What is a Public Improvement Alternative Contracting Method?
Public Improvement Alternative Contracting is a procurement method an agency may choose to conduct when it has sought and received an exemption for a contract or a class of public improvement contracts. This contracting method deviates from the competitive bidding process, and if the contract type is not specified in statute, state law requires that an agency seek an exemption from the DAS Director prior to conducting a procurement using this method.
Additionally, state law creates exceptions or exemptions from
Public Improvement Competitive Bidding for certain public improvement projects. For example, an Energy Savings Performance Contract (ESPC) is an exception to the competitive bidding method and an agency using an ESPC is not required to submit findings or request an exemption from competitive bidding requirements.
For this alternative procurement method, DAS State Procurement Services on behalf of an agency, or an agency with delegated procurement authority, collectively termed, a procuring agency, conducts a procurement process that is consistent with the type of contract it seeks to establish.
The Public Improvement Alternative Contracting method enables an agency to use innovative techniques and processes to procure public improvement projects. Examples of contracts that use this method include:
- Design-Build
- Construction Manager/General Contractor (CM/GC)
- Energy Savings Performance Contracts
- Performance Contracting
- Cost Plus Time Contracting
- Qualifications Plus Project Approach Contracting
Alternative methods provide options for unique, complex or schedule-critical projects. An agency that uses an alternative method is afforded flexibility in evaluating proposals and in contract negotiations, which can result in substantial cost savings and other substantial benefits to the state.

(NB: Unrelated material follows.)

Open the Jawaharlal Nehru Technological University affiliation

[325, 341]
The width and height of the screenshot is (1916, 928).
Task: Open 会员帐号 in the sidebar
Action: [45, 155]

When to Use a Public Improvement Alternative Contracting Method
An agency may use the Public Improvement Alternative Contracting method if it is procuring:
- An Energy Savings Performance Contract.
- An individual contract that has been exempted from the competitive bidding process.
- A class of contracts that has been exempted from the competitive bidding process.
The Public Improvement Alternative Contracting method may also be used for other applicable statutory exceptions (refer to ORS 279C.335(1)).
How to Process a Solicitation Using a Public Improvement Alternative Contracting Method
Prior to each budget period, an agency must submit a list of every public improvement contract that it plans to fund in the upcoming budget period to the Commissioner of the Bureau of Labor and Industries.
The agency must identify each improvement by name and estimate the total on-site construction costs. The agency must also indicate whether it intends to perform the construction through a private contractor. If the project is estimated to cost more than $125,000 and the agency intends to perform the work using its own equipment and personnel, the agency must also confirm that its decision is the least cost.
Resource: Use BOLI's
Planned Public Improvement Summary Form (WH-118) to submit planned public improvement projects.
A procuring agency must use a process that comprises the following 12 tasks to conduct a solicitation through the Public Improvement Alternative Contracting method:
If a procuring agency is performing an ESPC procurement, or is using the alternative method to execute a procurement for other applicable statutory exceptions, it is not required to request an exemption and may skip tasks 1-3 above.
Post Project Evaluation
Once a contract is completed and final payment is made for a public improvement contract exceeding $100,000 where competitive bidding was not used, a procuring agency must complete and submit an evaluation of the public improvement contract. The evaluation helps determine whether the use of an Alternative Contracting Method was in the agency’s best interests.
Evaluations must include:
- Actual costs compared to original estimates.
- The guaranteed maximum price, if any.
- The number and cost of change orders issued.
- A narrative of the success or failures during the project.
- Assessment of alternative contracting compared to the agency’s initial findings.
The procuring agency must submit the evaluation to the CPO, as the delegate of the DAS Director, within 30 days of the agency accepting the public improvement project.